When a supervisor detects a child exit, it will attempt a restart. Whilst explicitly terminating a child will only terminate the specified child process, unexpected child exits can trigger a branch restart, where other (sibling) child processes are restarted along with the child that failed. How the supervisor goes about this branch restart is governed by the RestartStrategy given when the supervisor is first started.

Info: Whenever a RestartStrategy causes multiple children to be restarted in response to a single child failure, a branch restart incorporating some (possibly a subset) of the supervisor’s remaining children will be triggered. The exceptions to this rule are Temporary children and Transient children that exit normally, therefore not triggering a restart.
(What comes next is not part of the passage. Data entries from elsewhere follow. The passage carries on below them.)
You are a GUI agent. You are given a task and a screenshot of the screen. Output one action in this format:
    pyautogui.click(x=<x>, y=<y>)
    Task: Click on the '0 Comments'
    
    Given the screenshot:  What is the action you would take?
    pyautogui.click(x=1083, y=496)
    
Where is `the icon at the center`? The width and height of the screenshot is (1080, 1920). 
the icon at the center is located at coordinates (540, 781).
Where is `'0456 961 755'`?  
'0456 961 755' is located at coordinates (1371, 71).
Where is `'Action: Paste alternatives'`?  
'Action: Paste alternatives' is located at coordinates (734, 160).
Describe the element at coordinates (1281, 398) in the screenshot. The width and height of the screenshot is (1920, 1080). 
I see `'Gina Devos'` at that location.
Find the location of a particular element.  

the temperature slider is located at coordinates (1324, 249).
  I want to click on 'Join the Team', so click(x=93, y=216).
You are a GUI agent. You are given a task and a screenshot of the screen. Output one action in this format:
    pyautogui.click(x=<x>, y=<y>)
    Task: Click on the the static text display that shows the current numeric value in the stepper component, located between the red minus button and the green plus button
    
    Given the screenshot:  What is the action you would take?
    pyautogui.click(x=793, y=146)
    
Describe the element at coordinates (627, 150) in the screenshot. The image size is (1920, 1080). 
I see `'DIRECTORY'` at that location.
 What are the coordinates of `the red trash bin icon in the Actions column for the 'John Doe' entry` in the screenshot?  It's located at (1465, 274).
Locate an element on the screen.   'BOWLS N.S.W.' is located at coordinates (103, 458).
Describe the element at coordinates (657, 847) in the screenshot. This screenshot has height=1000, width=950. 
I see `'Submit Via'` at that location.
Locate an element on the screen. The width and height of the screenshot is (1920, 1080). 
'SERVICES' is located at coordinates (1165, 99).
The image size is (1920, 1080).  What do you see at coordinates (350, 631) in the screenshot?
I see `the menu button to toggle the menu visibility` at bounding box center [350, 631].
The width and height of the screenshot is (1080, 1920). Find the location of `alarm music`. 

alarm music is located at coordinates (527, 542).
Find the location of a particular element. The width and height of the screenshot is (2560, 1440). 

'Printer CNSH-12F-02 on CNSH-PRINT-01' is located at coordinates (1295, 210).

The basic rule of thumb is that, if a child should be restarted and the RestartStrategy is not RestartOne, then a branch containing some other children will be restarted as well. ——

Isolated Restarts

The RestartOne strategy is very simple. When one child fails, only that individual child is restarted and its siblings are left running. Use RestartOne whenever the processes being supervised are completely independent of one another, or a child can be restarted and lose it’s state without adversely affecting its siblings.

Sup1: ——-

All or nothing restarts

The RestartAll strategy is used when our children are all inter-dependent and it’s necessary to restart them all whenever one child crashes. This strategy triggers one of those branch restarts we mentioned earlier, which in this case means that all the supervisor’s children are restarted if any child fails.

The order and manner in which the surviving children are restarted depends on the chosen RestartMode which parameterises the RestartStrategy. This comes in three flavours:

  1. RestartEach: stops then starts each child sequentially
  2. RestartInOrder: stops all children first (in order), then restarts them sequentially
  3. RestartRevOrder: stops all children in one order, then restarts them sequentially in the opposite

Each RestartMode is further parameterised by its RestartOrder, which is either left to righ, or right to left. To illustrate, we will consider three alternative configurations here, starting with RestartEach and LeftToRight.

Sup2: ——-

There are times when we need to shut down all the children first, before restarting them. The RestartInOrder mode will do this, shutting the children down according to our chosen RestartOrder and then starting them up in the same way. Here’s an example demonstrating RestartInOrder using LeftToRight.

Sup3: ——-

If we’d chosen RightToLeft, the children would have been stopped from right to left (i.e., starting with child-3, then child-2, etc) and then restarted in the same order.

The astute reader might’ve noticed that so far, we’ve yet to demonstrate the behaviour that’s default in Erlang/OTP’s Supervisor, and it’s a default for good reason. It is not uncommon for children to depend on one another and therefore need to be started in the correct order. Since these children rely on their siblings to function, we must stop them in the opposite order, otherwise the dependent children might crash whilst we’re restarting other processes they rely on. It follows that, in this setup, we cannot subsequently (re)start the children in the same order we stopped them either.